This is Sukuma.
He lives in a compound with kin. Their houses are many, usually mud brick with thatch roofs. Other scaffolding holds thatched tops covered in orange clusters. They are drying sweet potatoes. They look like mango, they taste tough, leathery, but as your saliva breaks them down a sweetness is released. The familiar flavor of Thanksgiving. Nearby, another open-walled hut houses a great mud and stick storage container. It is immense. Inside, husked millet awaits the rhythmic grinding of an afternoon mortar and pestil session. The “thump…thump,” filling the general silence along with cries of satisfaction from full calves and goats.
The Sukuma are primarily agro-pastoralists. Their herds are large, sometimes over 300 head of cattle and 600 goat and sheep. At one homestead I counted 122 ndama or calves. That makes 122 mothers, not counting bulls, not counting shoats. It is a sea of livestock. In the zizi you could walk on the backs of cattle and never touch the soft, dark manure-coated earth. A goat does, it is walking on the back of a bull.
The Sukuma are originally from the southern edge of Lake Victoria. They migrated to the Pawage division generations ago, and have become quite profitable. They are healthy. I forgot about muscles when among the Barabaig and the Maasai. The Sukuma are strong, their dogs are well-fed, my new barometer of food security. They are warm and generous. They welcome you in, give you seats in the shade, share warm milk and tea with you, and sometimes boiled sweet potatoes and meat. It’s easier to be hospitable when you have something to share.

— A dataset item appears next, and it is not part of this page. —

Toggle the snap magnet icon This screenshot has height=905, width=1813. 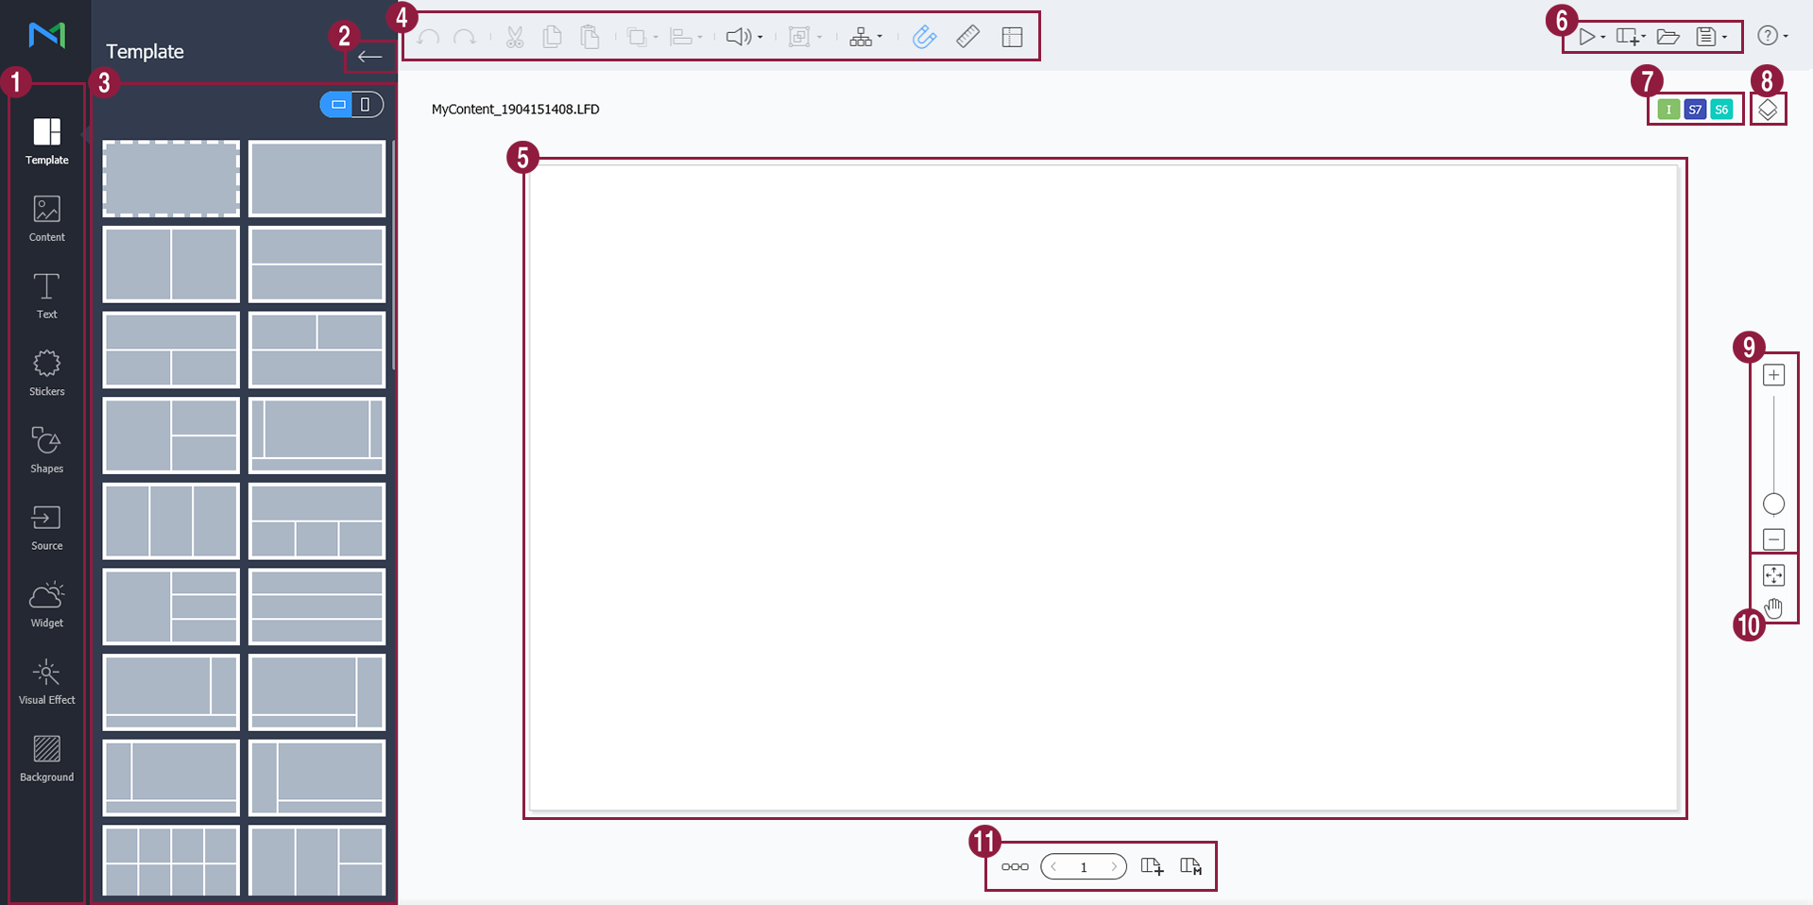924,37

The Sukuma share stories, share wisdom, share smiles and jokes. Their beadwork is colorful like their personalities. Their children are happy, energetic and curious, the hallmark of good nutrition, of security.
Sukuma Family Portrait
The men ride bicycles to their herds who graze on their fields of maize, millet, and potatoes. The calves eat potato greens. Manure from the zizi is hauled to their fields. The Sukuma work constantly, they work hard, they profit from their labor. They are in general warm and happy, despite their toil. They are what we would consider the American ideal, innovative, industrious, and generous. Some have brick homes with tin roofs, generators, 4×4 trucks and tractors. They have cell phones, better ones than me, Nokia camera phones, MP3 phones, a Blackberry. They have modernized, yet teenagers dress in kanga and beads, straw hats and tire sandals like in the picture. They are proud. Balanced.

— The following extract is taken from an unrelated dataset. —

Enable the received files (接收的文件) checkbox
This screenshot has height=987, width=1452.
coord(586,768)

We sit in hand carved stools in the shade and drink fresh milk and listen to their stories over the thump of grinding millet. We snack on millet donughts. A donkey screams in the distance, and puppies doze in the sun next to a pile of sweet potato skins. I feel warm and content.


2 responses so far ↓
andrew wolking // September 4, 2008 at 4:46 pm |
That sounds like a great place to meet some incredible people and to have some amazing Conversations. Just started school and got my number one choice for studio prof, we got to choose, he is an eccentric deep thinker with a successful practice and an acknowledged writer. So should be a good studio I hope . Did you get your wallet stuff back. What was taken and how? Talk to you soon d
The Method « Point-of-Use Ruaha // March 12, 2009 at 12:21 am |
[...] for the study consisted of agro-pastoral and pastoralist households from the Barabaig, Maasai, and Sukuma tribes participating in a larger study on diseases that can be passed from animals to humans, as [...]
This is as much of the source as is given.